MATERIAL FOR THE TASK:
— begin —

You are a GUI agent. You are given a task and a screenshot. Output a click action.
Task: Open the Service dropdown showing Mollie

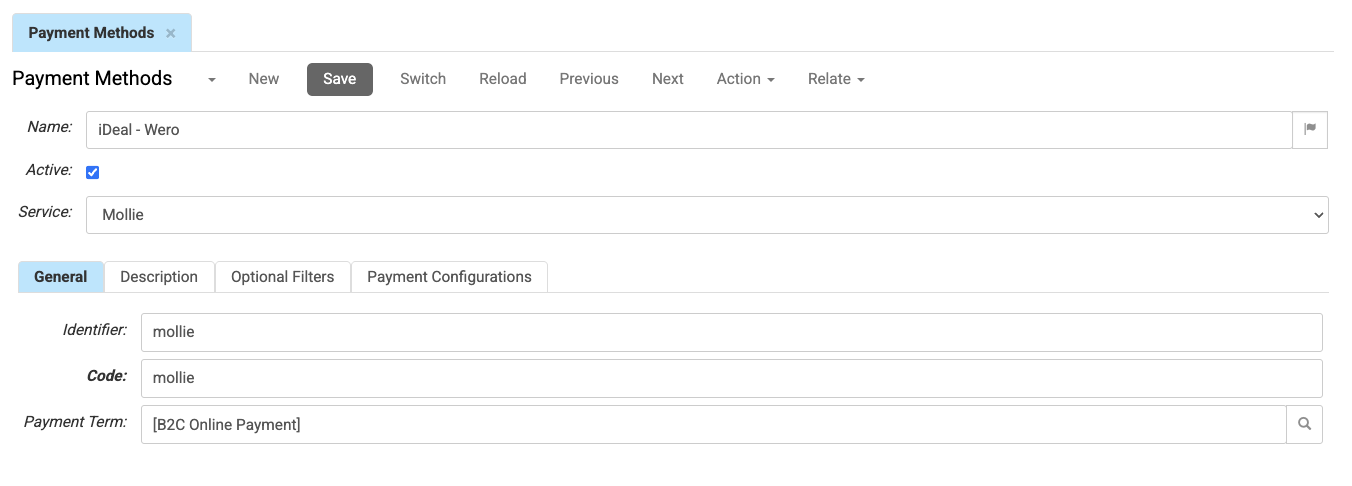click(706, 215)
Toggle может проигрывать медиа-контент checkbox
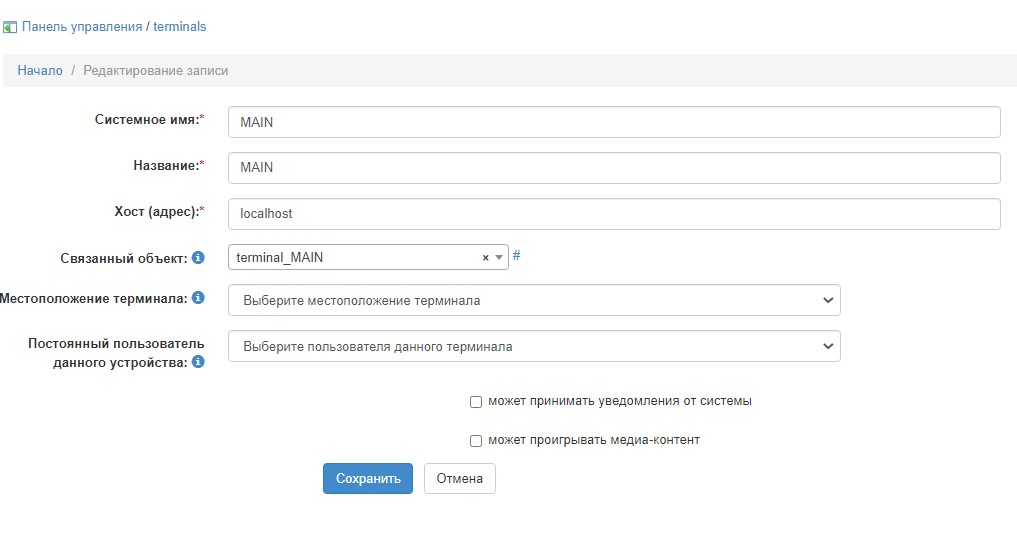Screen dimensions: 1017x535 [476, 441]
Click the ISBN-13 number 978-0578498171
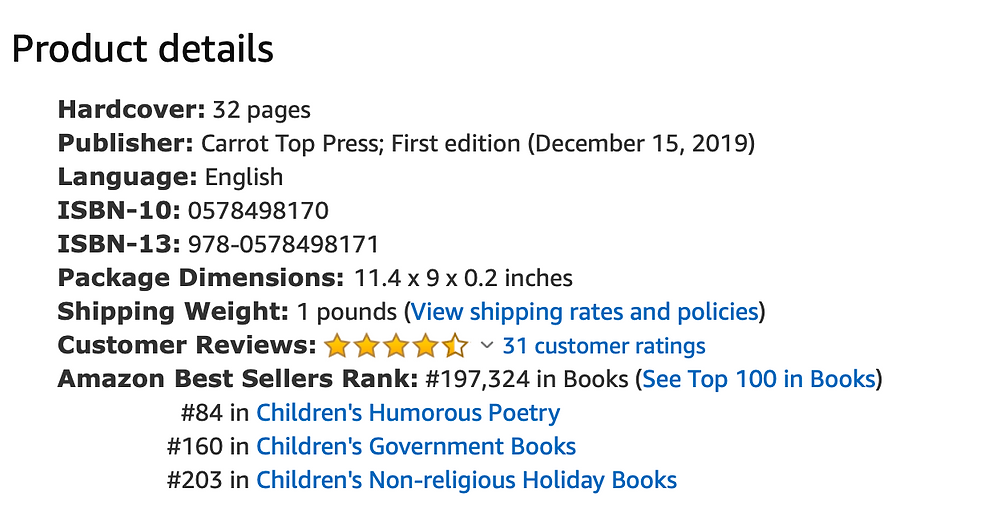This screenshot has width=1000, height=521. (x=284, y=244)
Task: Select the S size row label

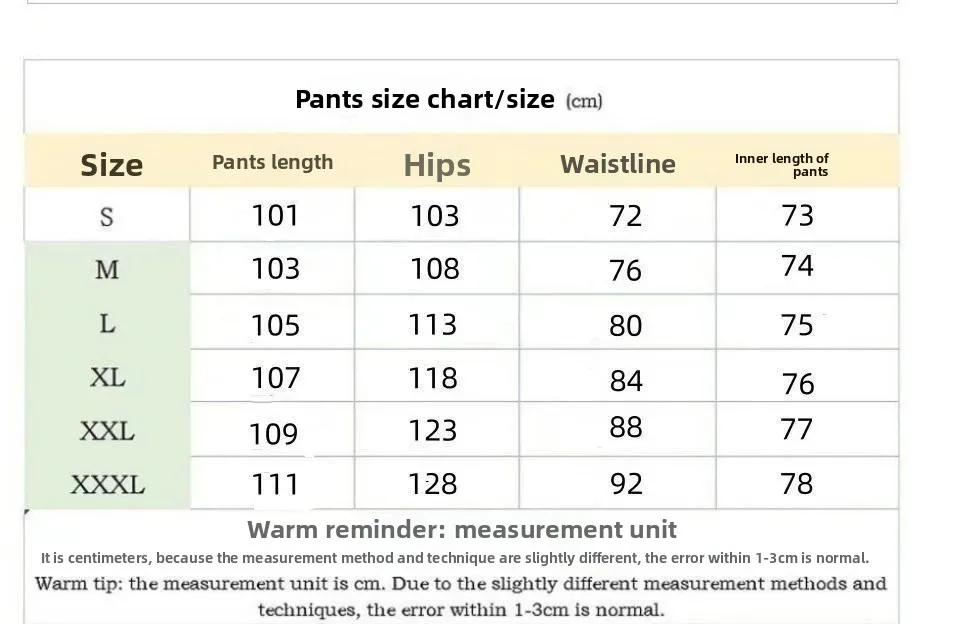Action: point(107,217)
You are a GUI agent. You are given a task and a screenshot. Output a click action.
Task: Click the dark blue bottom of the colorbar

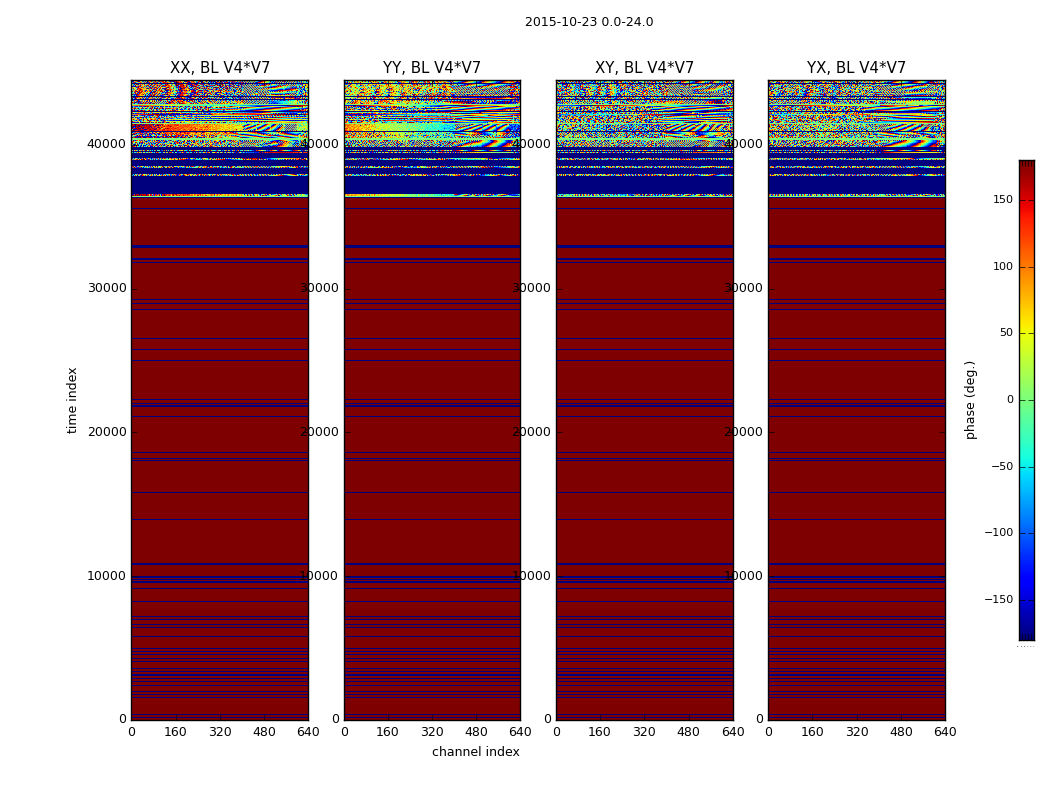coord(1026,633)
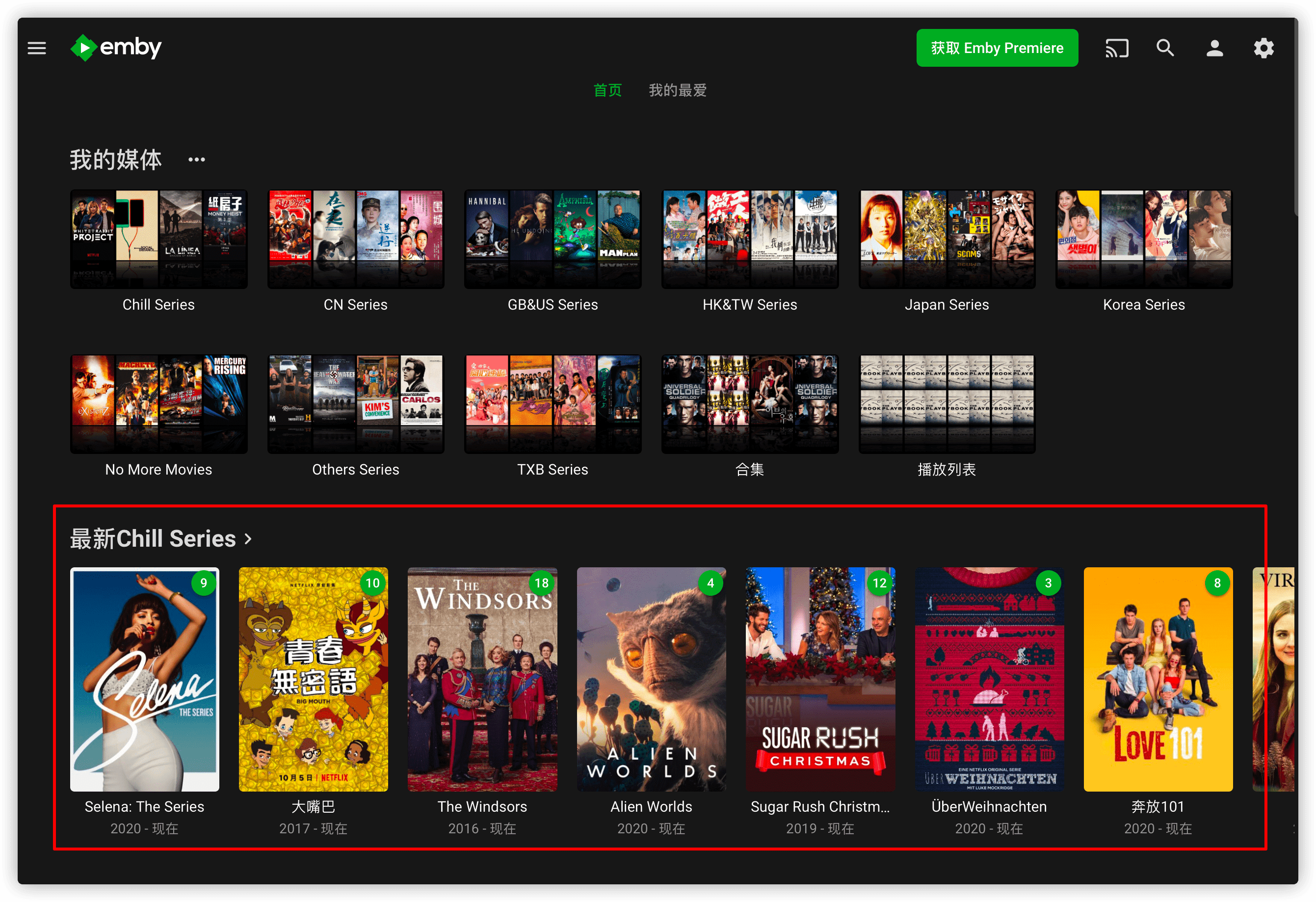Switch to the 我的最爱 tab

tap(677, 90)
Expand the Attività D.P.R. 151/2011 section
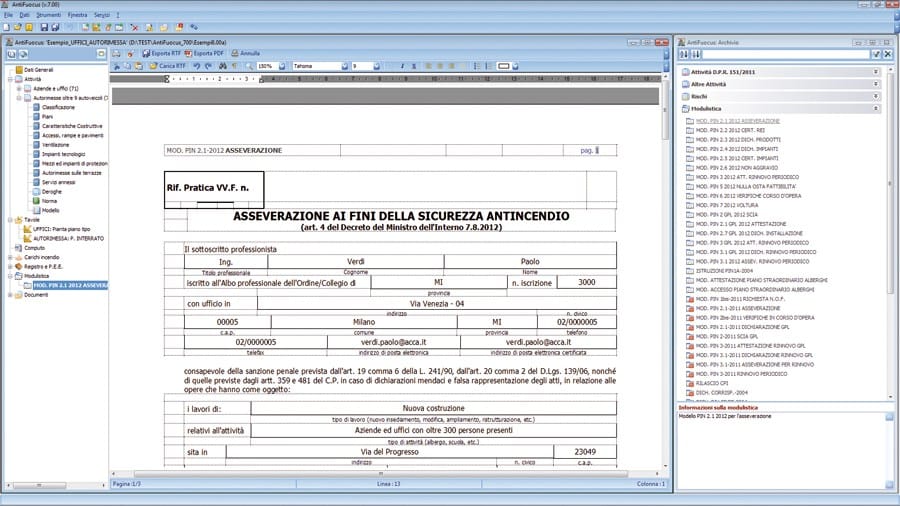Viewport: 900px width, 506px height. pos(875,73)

— end —

Copy out all of the records above word for word, leaving out the pictures.

You are a GUI agent. You are given a task and a screenshot. Output a click action.
Task: Open the Service dropdown showing Mollie

click(706, 215)
Toggle может проигрывать медиа-контент checkbox
Screen dimensions: 1017x535 [476, 441]
Click the ISBN-13 number 978-0578498171
This screenshot has width=1000, height=521. (x=284, y=244)
Task: Select the S size row label

Action: point(107,217)
You are a GUI agent. You are given a task and a screenshot. Output a click action.
Task: Click the dark blue bottom of the colorbar

coord(1026,633)
Switch to the 我的最爱 tab

tap(677, 90)
Expand the Attività D.P.R. 151/2011 section
Viewport: 900px width, 506px height. pos(875,73)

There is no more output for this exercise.